CHD and MI diagnosis rates were higher in people with HIV than in people without HIV. CHD incidence measured 447 per 100,000 person-years with HIV versus 311 per 100,000 person-years without HIV. Respective rates for MI were 276 and 162 per 100,000 person-years. The Kaiser team devised a multivariate model that considered antiretroviral use, recent and lowest CD4 count above or below 200, viral load above or below 500, HIV transmission risk, age, gender, race, alcohol or tobacco use, overweight or obesity, diabetes, antihypertensive therapy, and lipid-lowering therapy.
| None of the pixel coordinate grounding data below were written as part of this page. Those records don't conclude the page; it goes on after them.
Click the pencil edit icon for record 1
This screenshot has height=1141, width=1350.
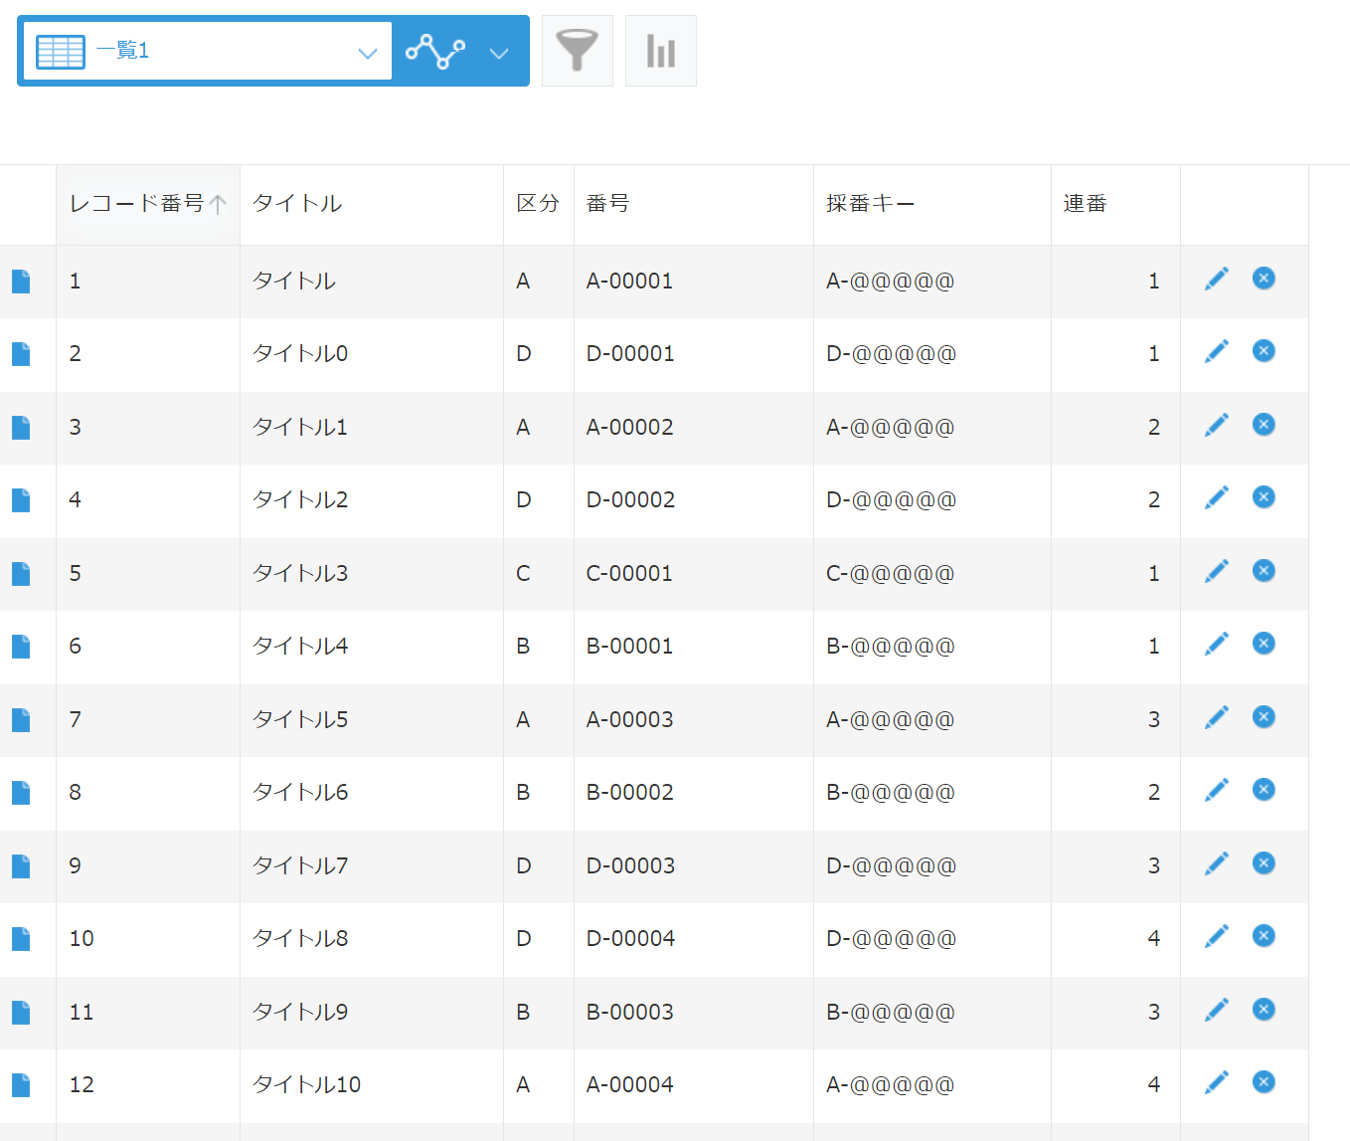[x=1216, y=280]
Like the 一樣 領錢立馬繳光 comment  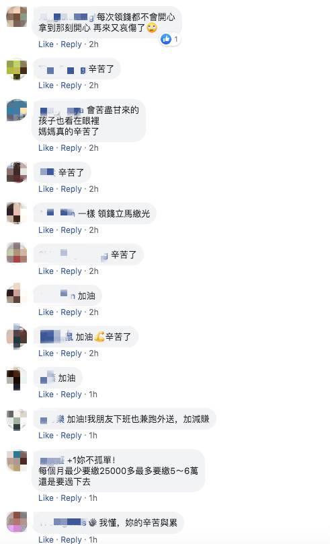click(46, 230)
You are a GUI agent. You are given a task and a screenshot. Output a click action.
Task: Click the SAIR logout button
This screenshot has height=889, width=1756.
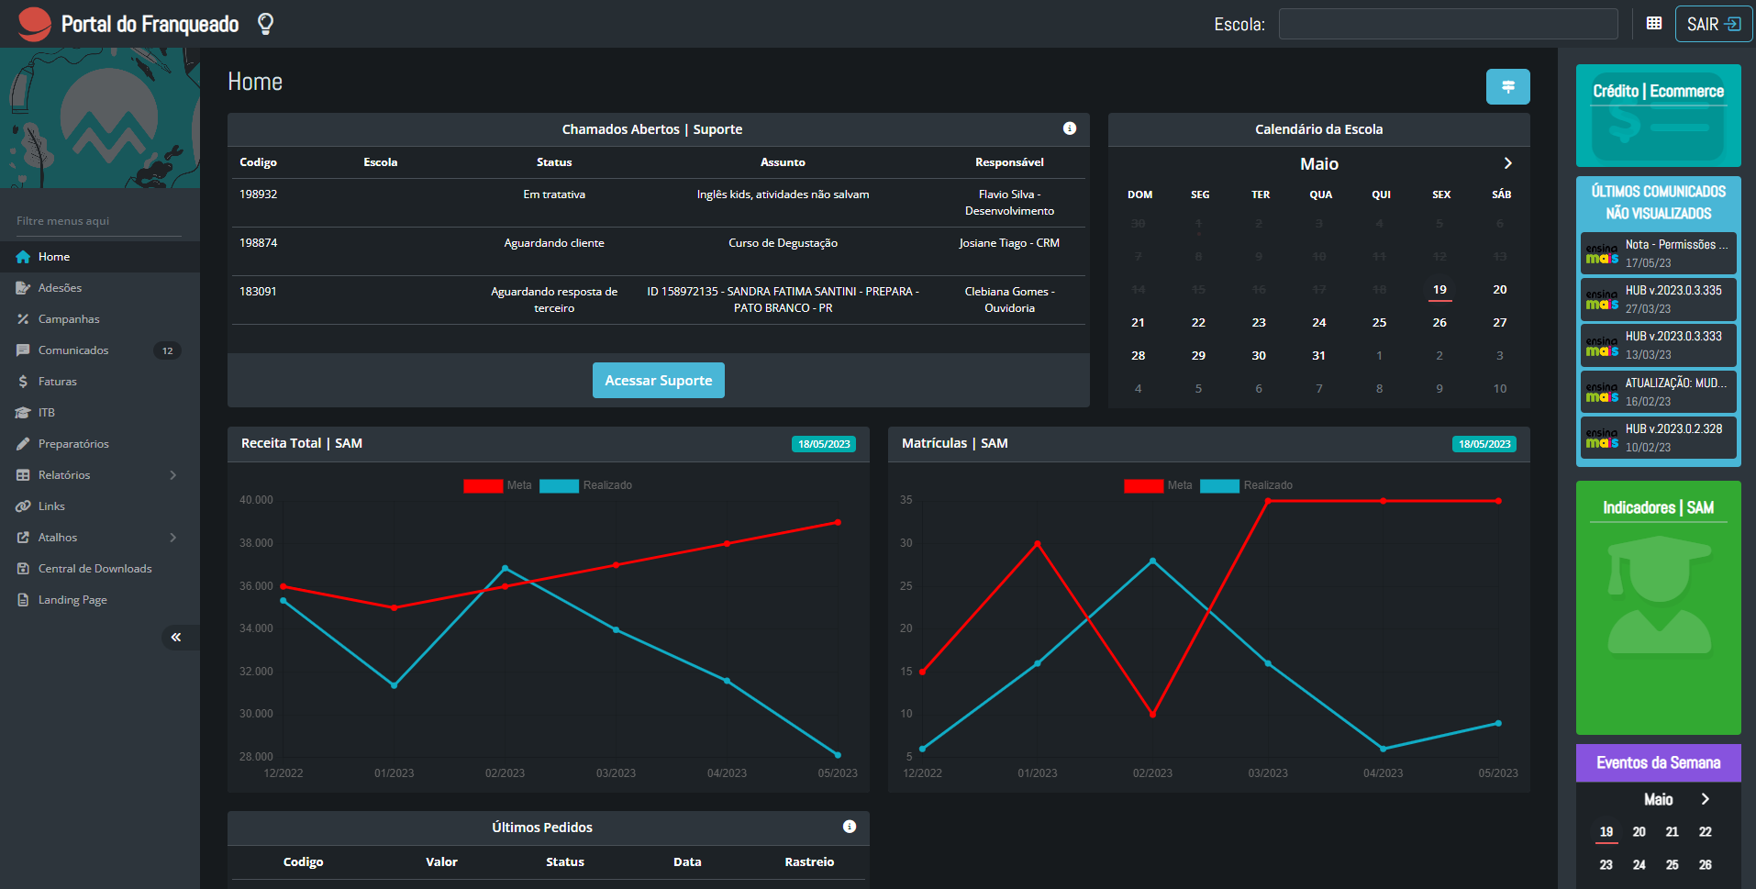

Nine factors independently raised the risk of CHD or MI at the noted rate ratios (RR) (and 95% confidence intervals):
 
-- Lowest CD4 below versus above 200: RR 1.3 (1.0 to 1.6), P = 0.022
-- Age 65 or older versus 18 to 39: RR 12.3 (7.2 to 20.8), P < 0.001
-- Age 50 to 64 versus 18 to 39: RR 6.4 (4.0 to 10.4), P < 0.001
-- Age 40 to 49 versus 18 to 39: RR 2.7 (1.7 to 4.4), P < 0.001
-- Ever used tobacco: RR 1.9 (1.5 to 2.4), P < 0.001
-- Ever abused alcohol or drugs: RR 1.3 (1.0 to 1.6), P = 0.036
-- Diabetes: RR 1.5 (1.2 to 2.0), P = 0.001
-- Antihypertensive therapy: RR 1.9 (1.5 to 2.3), P < 0.001
-- Lipid-lowering therapy: RR 1.9 (1.5 to 2.4), P < 0.001
 
Three factors independently lowered the risk of CHD or MI:
 
-- Female gender: RR 0.4 (0.2 to 0.8), P = 0.004
-- Black versus white: RR 0.7 (0.5 to 0.9), P = 0.021
-- Hispanic versus white: RR 0.7 (0.5 to 1.0), P = 0.046
 
Antiretroviral use, recent viral load above to below 500 copies, and HIV transmission risk did not affect CHD or MI rates in this analysis.
 
The Kaiser team noted that measurement of some risk factors was incomplete and that family history of heart disease was not considered.
 
They concluded that HIV infection is an independent risk factor of heart disease in this population. A lowest recorded CD4 count under 200 (but not recent CD4 count, recent viral load, antiretroviral use, or HIV risk group) also independently boosted the risk of heart disease in their HIV-positive patients.
 
The Kaiser researchers argued that their findings "support earlier initiation of antiretroviral therapy and aggressive risk factor management" to prevent CHD and MI.
 
Reference
 
1. Klein D, Leyden W, Xu L, et al. Contribution of immunodeficiency to CHD: cohort study of HIV+ and HIV- Kaiser Permanente members. 18th Conference on Retroviruses and Opportunistic Infections. February 27-March 2, 2011. Boston. Abstract 810.